John Steenhuisen on cooked hot food ban: 'Is there a gazetted temperature range that differentiates between cool, warm and hot?'
The government on Monday officially prohibited the sale of cooked hot food by supermarkets.
The government gazette stated that food products and non-alcoholic beverage sales were allowed, excluding cooked hot food.
Speaking on 702, department of co-operative governance and traditional affairs spokesperson Lungi Mtshali said the decision was meant to reduce foot traffic.
“We need to reduce the movement of people. The sale of cooked hot food is not assisting the department at the moment.”
On Twitter, DA leader John Steenhuisen said the updated regulation was “petty”, and "won't end well".

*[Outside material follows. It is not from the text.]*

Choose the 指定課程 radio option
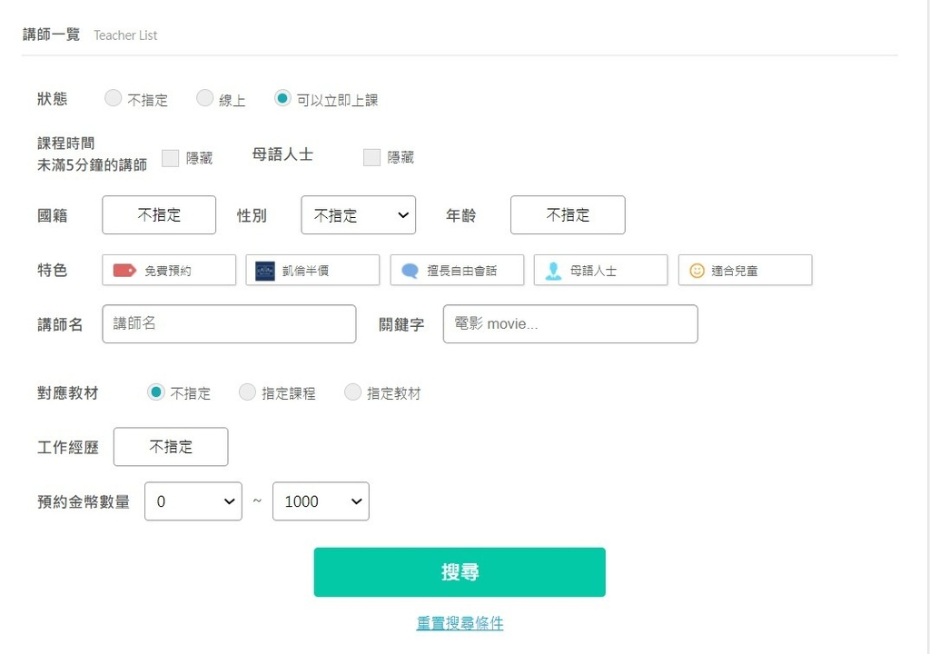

“Now it depends what the definition of 'hot' is? Is there a gazetted temperature range that differentiates between cool, warm and 'hot'? Could it apply to cold 'hot' curries?” Steenhuisen asked.
Now it depends what the definition of “Hot” is? is there a gazetted temperature range that differentiates between cool, warm and “Hot” ? could it apply to cold “Hot” curries? when you start regulating in a petty way it eventually evaporates goodwill and generally ends badly...— John Steenhuisen MP (@jsteenhuisen) April 20, 2020
The DA has threatened to take legal action over trade and industry minister Ebrahim Patel's decision to ban the sale of cooked hot food by supermarkets.
In a statement released on Sunday, the DA's shadow minister of trade and industry, Dean Macpherson, said Patel's decision was “illogical and ill-considered”.
He said it advanced regulations that made no sense and were not founded in law. He said the ruling would be particularly devastating for elderly and infirm people who were unable to cook their own food.
“The latest pronouncement by the government will have detrimental consequences for frontline health-care workers, members of the security services, essential-service workers and transport workers, like truck drivers, who rely on cooked food because of the work they are doing.”